The use of emergency pericardiocentesis is controversial. Thought as a contributor to the patient's state of shock the procedure was practiced. The indication in patients that undergo cardiac tamponade constitutes a measure of rescue for patients awaiting immediate surgical management. However, it can cause an increased tension of the damaged myocardium and potential extension of the area of cardiac rupture1,7,8. The initial treatment is aimed at stabilizing the patient and includes intravenous oxygenation/ventilation fluids with small volumes and inotropics6.

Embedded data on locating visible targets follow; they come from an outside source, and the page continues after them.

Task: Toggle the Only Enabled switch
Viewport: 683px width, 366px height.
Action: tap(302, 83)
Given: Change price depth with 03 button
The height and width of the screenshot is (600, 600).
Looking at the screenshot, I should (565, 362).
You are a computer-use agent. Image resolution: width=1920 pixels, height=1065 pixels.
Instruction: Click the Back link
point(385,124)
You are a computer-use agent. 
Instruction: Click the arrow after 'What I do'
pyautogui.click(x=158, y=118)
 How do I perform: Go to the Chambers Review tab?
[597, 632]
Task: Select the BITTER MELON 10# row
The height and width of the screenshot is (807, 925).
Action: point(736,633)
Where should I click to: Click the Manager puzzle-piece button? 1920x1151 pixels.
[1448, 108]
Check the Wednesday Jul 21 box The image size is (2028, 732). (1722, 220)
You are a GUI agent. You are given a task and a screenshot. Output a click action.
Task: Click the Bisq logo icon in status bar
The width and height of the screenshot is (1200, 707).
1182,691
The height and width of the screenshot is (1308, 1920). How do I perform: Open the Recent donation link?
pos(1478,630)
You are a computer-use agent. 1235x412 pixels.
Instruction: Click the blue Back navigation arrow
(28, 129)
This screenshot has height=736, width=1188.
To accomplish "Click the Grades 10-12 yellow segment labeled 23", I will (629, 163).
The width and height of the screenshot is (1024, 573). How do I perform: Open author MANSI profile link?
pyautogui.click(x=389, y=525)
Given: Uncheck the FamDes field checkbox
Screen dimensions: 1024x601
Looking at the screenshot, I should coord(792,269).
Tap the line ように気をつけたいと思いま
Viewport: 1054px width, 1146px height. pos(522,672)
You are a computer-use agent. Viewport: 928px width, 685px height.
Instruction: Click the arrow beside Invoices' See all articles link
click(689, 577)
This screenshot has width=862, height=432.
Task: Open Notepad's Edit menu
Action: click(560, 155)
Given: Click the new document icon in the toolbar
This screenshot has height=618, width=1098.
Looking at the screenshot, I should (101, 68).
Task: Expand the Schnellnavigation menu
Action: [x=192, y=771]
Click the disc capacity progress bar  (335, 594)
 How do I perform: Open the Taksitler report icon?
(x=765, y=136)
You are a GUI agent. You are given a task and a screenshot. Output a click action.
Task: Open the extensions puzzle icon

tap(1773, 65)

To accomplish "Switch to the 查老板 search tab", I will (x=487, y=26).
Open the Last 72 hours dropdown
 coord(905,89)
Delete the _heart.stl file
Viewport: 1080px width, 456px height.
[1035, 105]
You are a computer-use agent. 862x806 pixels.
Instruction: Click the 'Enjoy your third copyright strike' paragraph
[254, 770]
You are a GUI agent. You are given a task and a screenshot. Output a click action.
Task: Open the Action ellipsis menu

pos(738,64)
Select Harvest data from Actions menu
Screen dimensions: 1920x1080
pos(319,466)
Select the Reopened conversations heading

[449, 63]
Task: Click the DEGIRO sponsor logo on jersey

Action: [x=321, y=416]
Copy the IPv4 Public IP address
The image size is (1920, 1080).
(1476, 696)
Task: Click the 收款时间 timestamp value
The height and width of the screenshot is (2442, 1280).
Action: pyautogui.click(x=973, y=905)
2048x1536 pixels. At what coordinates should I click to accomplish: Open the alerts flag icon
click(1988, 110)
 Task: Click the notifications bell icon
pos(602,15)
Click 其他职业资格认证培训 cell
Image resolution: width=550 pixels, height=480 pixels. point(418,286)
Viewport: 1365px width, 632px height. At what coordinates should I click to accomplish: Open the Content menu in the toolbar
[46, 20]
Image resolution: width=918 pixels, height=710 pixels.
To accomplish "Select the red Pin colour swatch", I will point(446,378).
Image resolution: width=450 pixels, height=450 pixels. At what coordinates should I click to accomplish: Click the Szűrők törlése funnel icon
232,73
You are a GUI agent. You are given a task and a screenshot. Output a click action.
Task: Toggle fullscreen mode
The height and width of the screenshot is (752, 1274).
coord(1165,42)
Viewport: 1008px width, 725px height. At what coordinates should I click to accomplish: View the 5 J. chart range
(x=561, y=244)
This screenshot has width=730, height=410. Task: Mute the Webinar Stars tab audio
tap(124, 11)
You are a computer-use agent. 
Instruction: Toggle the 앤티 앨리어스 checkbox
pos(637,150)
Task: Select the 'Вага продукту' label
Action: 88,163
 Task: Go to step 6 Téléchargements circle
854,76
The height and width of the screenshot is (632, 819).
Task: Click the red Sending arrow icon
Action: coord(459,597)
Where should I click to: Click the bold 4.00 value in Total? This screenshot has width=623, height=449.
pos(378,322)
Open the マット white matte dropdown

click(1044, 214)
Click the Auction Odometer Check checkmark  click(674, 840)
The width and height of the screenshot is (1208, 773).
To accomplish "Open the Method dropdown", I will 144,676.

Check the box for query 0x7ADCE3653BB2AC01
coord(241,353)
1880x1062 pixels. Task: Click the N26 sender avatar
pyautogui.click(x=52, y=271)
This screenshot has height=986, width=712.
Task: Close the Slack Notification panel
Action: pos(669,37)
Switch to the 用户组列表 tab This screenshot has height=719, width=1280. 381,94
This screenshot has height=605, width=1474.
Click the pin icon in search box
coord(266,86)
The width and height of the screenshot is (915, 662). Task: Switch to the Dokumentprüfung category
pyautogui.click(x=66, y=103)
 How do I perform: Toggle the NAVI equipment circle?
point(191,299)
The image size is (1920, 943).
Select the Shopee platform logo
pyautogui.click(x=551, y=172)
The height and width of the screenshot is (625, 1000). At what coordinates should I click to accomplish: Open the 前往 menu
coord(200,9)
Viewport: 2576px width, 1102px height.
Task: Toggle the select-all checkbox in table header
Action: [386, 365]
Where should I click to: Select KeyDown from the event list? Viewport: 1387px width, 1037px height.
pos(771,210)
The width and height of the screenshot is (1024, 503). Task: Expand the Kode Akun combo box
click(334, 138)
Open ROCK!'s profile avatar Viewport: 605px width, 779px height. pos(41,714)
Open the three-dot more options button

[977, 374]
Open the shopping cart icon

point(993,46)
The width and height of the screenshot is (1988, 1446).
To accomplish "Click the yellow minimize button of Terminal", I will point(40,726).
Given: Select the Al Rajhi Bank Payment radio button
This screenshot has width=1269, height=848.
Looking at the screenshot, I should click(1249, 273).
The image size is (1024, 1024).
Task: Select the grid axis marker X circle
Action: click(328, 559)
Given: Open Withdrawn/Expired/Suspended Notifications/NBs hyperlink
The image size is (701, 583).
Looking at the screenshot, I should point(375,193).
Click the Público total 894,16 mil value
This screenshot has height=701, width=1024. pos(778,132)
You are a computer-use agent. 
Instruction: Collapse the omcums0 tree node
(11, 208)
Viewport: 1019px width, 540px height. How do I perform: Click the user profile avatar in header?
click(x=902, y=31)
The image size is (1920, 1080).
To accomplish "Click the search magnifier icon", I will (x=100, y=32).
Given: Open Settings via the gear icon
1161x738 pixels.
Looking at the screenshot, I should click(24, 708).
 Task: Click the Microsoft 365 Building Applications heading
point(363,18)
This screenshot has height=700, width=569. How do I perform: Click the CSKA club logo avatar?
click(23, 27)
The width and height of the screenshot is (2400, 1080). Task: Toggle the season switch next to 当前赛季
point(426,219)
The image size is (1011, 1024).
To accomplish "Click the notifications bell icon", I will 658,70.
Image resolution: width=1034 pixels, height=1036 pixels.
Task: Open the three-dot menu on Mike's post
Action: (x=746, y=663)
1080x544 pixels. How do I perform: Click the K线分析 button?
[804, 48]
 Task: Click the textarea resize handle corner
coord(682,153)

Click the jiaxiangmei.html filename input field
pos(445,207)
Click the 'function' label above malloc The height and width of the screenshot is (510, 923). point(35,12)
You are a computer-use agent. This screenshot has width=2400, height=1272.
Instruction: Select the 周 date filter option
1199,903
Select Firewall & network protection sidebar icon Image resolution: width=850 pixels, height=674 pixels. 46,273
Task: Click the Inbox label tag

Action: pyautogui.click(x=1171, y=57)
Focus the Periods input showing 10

Echocardiography is a valuable tool for non-invasive diagnosis that can provide information about a cardiac function and valvular abnormalities and alternative explanations for causes of chest pain and shortness of breath. It is widely recognized that echocardiography of emergency is the most versatile imaging technique and cost-effective to evaluate patients with unstable cardiovascular diseases9,10. It is the most commonly available and can be done by an emergency doctor in the resuscitation room

Despite the high surgical risk, the surgical repair remains the gold standard for control of this rare condition11 . The current guides of the American College of Cardiology and the American Association of the heart ACCF / AHA (American College of Cardiology Foundation and American Heart Association) recommend surgical repair of an emergency regardless of hemodynamic stability at the time of diagnosis. Despite the general agreement among experts on the need for surgical repair, the time of repair and perioperative therapeutic management are controversia7,8. In the case presented, the patient did not enter the operating room due to the time it took to develop her results. However, Calcino-Cuela J et al Rev. Fac. Med. Hum. 2019;19(2):113-117. CLINICAL CASEPág. 117there is some controversial point whether all cases should implement surgery, revascularization may be recommended, no surgery, or to delay the surgery.

This case exceptionally highlights the role of non-invasive diagnostic techniques, especially the use of echocardiography in all patients with acute coronary syndrome1,9 and also to take into account this pathology for timely diagnosis and treatment.

Acknowledgment: We thank the Institute for Health Technology Assessment and Research (IETSI) EsSalud for support for the development of this manuscript to through of its Program of Mentoring.

Contributions of authorship: JC, RV Y FR have participated in the conception Y design of the Article Y approval of the final version of the manuscript. JC prepared the first draft of the article. JC, RV and FR have carried out a critical review of the content.

Financing: Self-financed.

Conflict of interest: At the moment of conception and of the publication of the Article the authors they worked in EsSalud.

Received: November 6, 2018

Approved: December 27, 2018

Correspondence: Jessica M. Calcino Cuela.

Address: Servicio de Emergencia Hospital Rebagliati, Seguro Social-EsSa-lud. Domingo Cueto N°120, Jesús María. Lima, Perú.